Dgraph tour Moredata/2: how schema deduction are made?

This section starts with:

Dgraph queries, Schema Types and the visualization will help us understand the schema of the movies dataset.

Ok.
However I don’t see how deduction are made:

Checking the Type Schema tells us that directors as a “Person Type” have a name and are connected to the movies they directed via director.film.

I see from the schema that “Person Type” has name and director.film (and actor.film also) but I don’t see how it tells me that director.film is a “Movie Type“.

Idem for:

We can see a movie has a name and also genre and starring edges leading to the genres the movie is classified in and the people in the movie.

I can guess that genre edge is of type Genre because of the names but how from the schema ?

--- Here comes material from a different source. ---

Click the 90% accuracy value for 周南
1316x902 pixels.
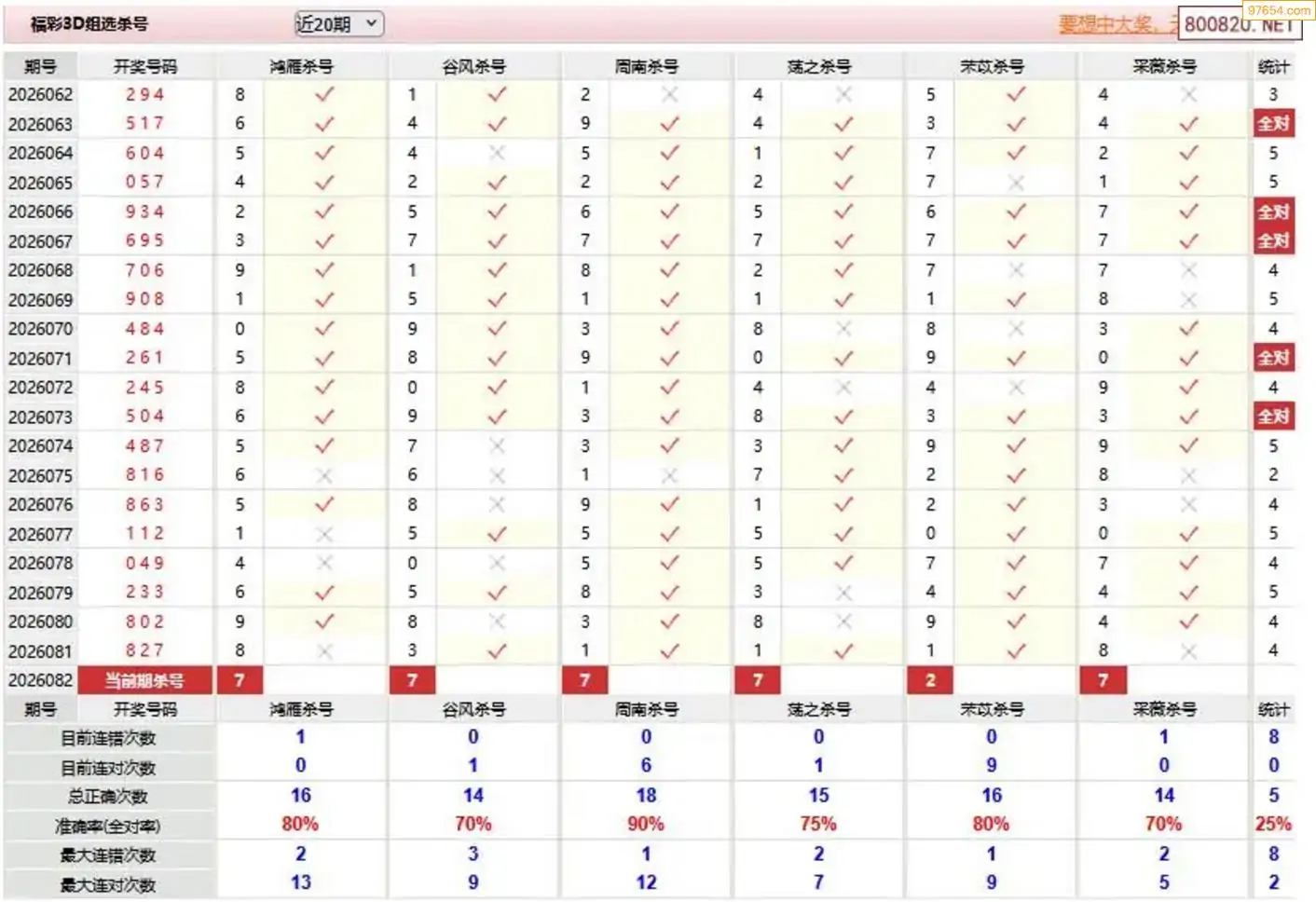tap(645, 825)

Investigate the starring edge too and you’ll learn that nodes reached via that edge represent the performance of an actor as a particular character in the movie.

How can I get “nodes reached via that edge” and know it is a performance?

For all of those deductions, I can make a guess but I have no certainty.

Hi there

So let me walk you thru Moredata/2:

First, here’s the schema:

# Define Directives and index

director.film: [uid] @reverse .
actor.film: [uid] @count .
genre: [uid] @reverse .
initial_release_date: dateTime @index(year) .
name: string @index(exact, term) @lang .
starring: [uid] .
performance.film: [uid] .
performance.character_note: string .
performance.character: [uid] .
performance.actor: [uid] .
performance.special_performance_type: [uid] .
type: [uid] .

# Define Types

type Person {
    name
    director.film
    actor.film
}

type Movie {
    name
    initial_release_date
    genre
    starring
}

type Genre {
    name
}

type Performance {
    performance.film
    performance.character
    performance.actor
}

I see from the schema that “Person Type” has name and director.film (and actor.film also) but I don’t see how it tells me that director.film is a “Movie Type“.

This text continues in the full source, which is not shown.